**Document excerpt:**
>> START
-IR- Database Guide
-IR- Database: Indiana Register

TITLE 45 DEPARTMENT OF STATE REVENUE

Emergency Rule
LSA Document #06-244(E)

DIGEST

Temporarily adds provisions to implement the add back of intangible expenses and directly related intangible interest expenses for purposes of the adjusted gross income tax. Authority: HEA 1001-2006, SECTION 53. Effective July 1, 2006. NOTE: IC 4-22-2-37.1 establishes the effectiveness of an emergency rule upon filing with the Publisher. This document was filed with the Publisher on July 18, 2006.


SECTION 1. (a) The following definitions apply throughout this SECTION:
(1) "Affiliated group" has the meaning provided in Section 1504 of the Internal Revenue Code, except that the ownership percentage in Section 1504(a)(2) of the Internal Revenue Code shall be determined using fifty percent (50%) instead of eighty percent (80%).
(2) "Directly related intangible interest expenses" means interest expenses that are paid to, or accrued or incurred as a liability to, a recipient if:
(A) the amounts represent, in the hands of the recipient, income from making one (1) or more loans; and
(B) the funds loaned were originally received by the recipient from the payment of intangible expenses by any of the following:
(i) The taxpayer.
>> END
**Provided material:**
>> START
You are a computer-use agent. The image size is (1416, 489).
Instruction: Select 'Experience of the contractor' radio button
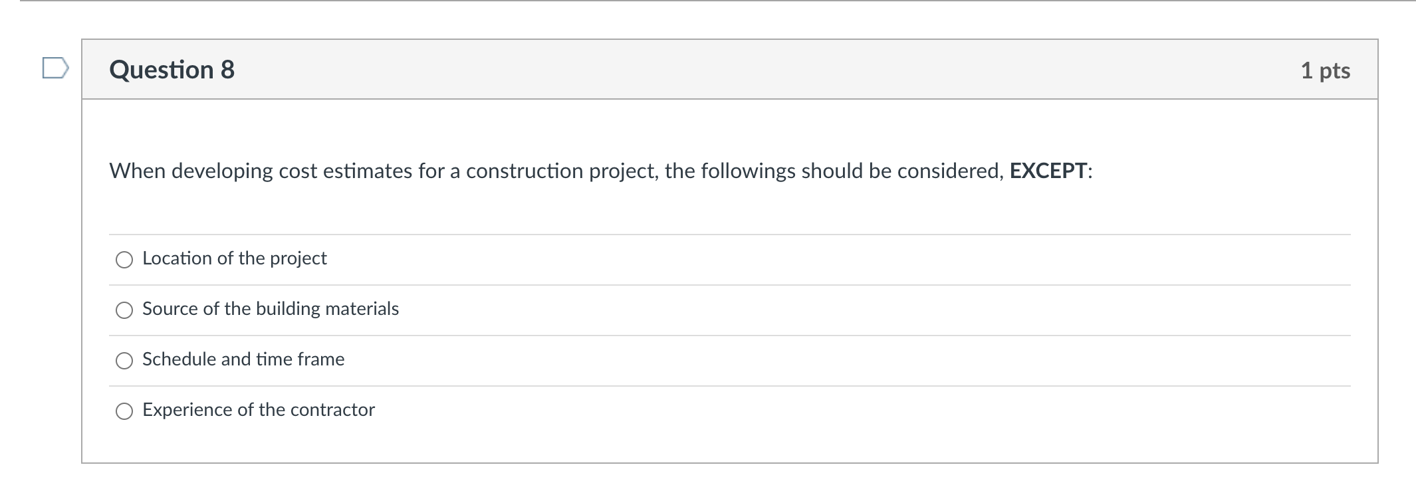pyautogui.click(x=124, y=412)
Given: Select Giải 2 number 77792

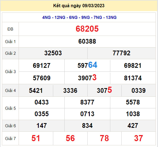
>> END
**Given task 1:**
In the Indiana Register emergency rule, on what date was the document filed with the Publisher?
**Given task 2:**
Translate this sentence from the Indiana Register emergency rule into Spanish: "This document was filed with the Publisher on July 18, 2006."
**Given task 3:**
Rewrite the stretch of the Indiana Register emergency rule from "Temporarily adds provisions" through "July 18, 2006.", putting "Registrar" in place of "Publisher".

**Full output 1:**
July 18, 2006.

**Full output 2:**
Este documento se presentó ante el Editor el 18 de julio de 2006.

**Full output 3:**
Temporarily adds provisions to implement the add back of intangible expenses and directly related intangible interest expenses for purposes of the adjusted gross income tax. Authority: HEA 1001-2006, SECTION 53. Effective July 1, 2006. NOTE: IC 4-22-2-37.1 establishes the effectiveness of an emergency rule upon filing with the Registrar. This document was filed with the Registrar on July 18, 2006.